Quinze discours d’indépendance qui ont marqué l’histoire africaine
Patrice Lumumba s'exprimant lors d'un rassemblement politique au moment de l'indépendance. © Terence Spencer/The LIFE Images Collection via Getty Images
Lumumba, Houphouët, Keïta, Senghor, Mba, Ahidjo… En 1960, les leaders africains se sont succédé à la tribune pour proclamer l’indépendance de leurs pays. Solennels ou militants, ces discours sont entrés dans l’histoire.
Lyriques ou factuels, apaisants ou militants, consensuels ou combatifs : les dirigeants africains qui ont pris la parole le jour de l’indépendance de leur pays l’ont fait chacun à leur façon. En relisant les propos de certains d’entre eux, on se rend compte rétrospectivement qu’ils donnaient déjà le ton de ce qui allait se passer dans les semaines, voire les années qui ont suivi l’indépendance.
Jeune Afrique a rassemblé des extraits marquants de ces discours prononcés en 1960.
Cameroun : Ahmadou Ahidjo, le 1er janvier 1960
« Nous savons tous qu’il n’y a pas de dignité pour ceux qui attendent tout des autres. Nous savons que cette indépendance que nous venons d’obtenir ne serait qu’un leurre si nous ne pouvions l’assurer dans la réalité quotidienne. Nous sommes décidés à lui donner une existence qui ne soit pas seulement de façade. Nous serons jugés sur nos actes. Le monde attend de nous que nous lui fournissions la preuve de notre sérieux, de notre capacité à nous diriger nous-mêmes. »

-.-.-

▶ [Consigne 1] D'après le texte sur les discours d'indépendance africains, quel média a rassemblé des extraits de ces discours prononcés en 1960 ?
Le texte et les entrées n'ont aucun lien entre eux.

▶ [Entrées sur la position des éléments]

-.-.-

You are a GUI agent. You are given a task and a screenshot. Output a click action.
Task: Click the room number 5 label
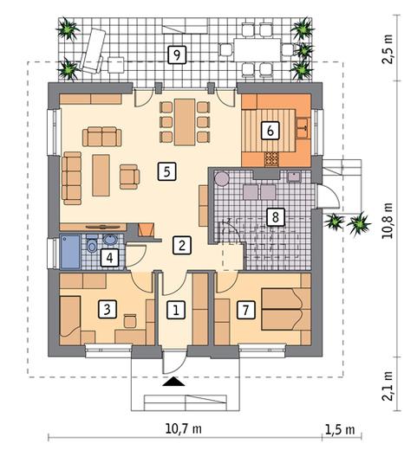click(167, 171)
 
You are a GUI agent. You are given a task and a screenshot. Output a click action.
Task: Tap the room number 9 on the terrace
click(177, 55)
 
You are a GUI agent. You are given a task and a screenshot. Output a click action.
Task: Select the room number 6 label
click(270, 131)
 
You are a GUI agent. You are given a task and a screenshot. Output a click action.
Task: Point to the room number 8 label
click(275, 216)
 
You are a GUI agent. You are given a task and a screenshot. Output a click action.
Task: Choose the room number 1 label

-.-.-

▶ [Consigne 2] Réécris toutes les entrées en remplaçant « room number » par « seat number », sans rien modifier d'autre, et omets les images dans ta réponse.

▶ [Résultat 1] Jeune Afrique.

▶ [Résultat 2]
You are a GUI agent. You are given a task and a screenshot. Output a click action.
Task: Click the seat number 5 label
click(167, 171)
 
You are a GUI agent. You are given a task and a screenshot. Output a click action.
Task: Tap the seat number 9 on the terrace
click(177, 55)
 
You are a GUI agent. You are given a task and a screenshot. Output a click action.
Task: Select the seat number 6 label
click(270, 131)
 
You are a GUI agent. You are given a task and a screenshot. Output a click action.
Task: Point to the seat number 8 label
click(275, 216)
 
You are a GUI agent. You are given a task and a screenshot. Output a click action.
Task: Choose the seat number 1 label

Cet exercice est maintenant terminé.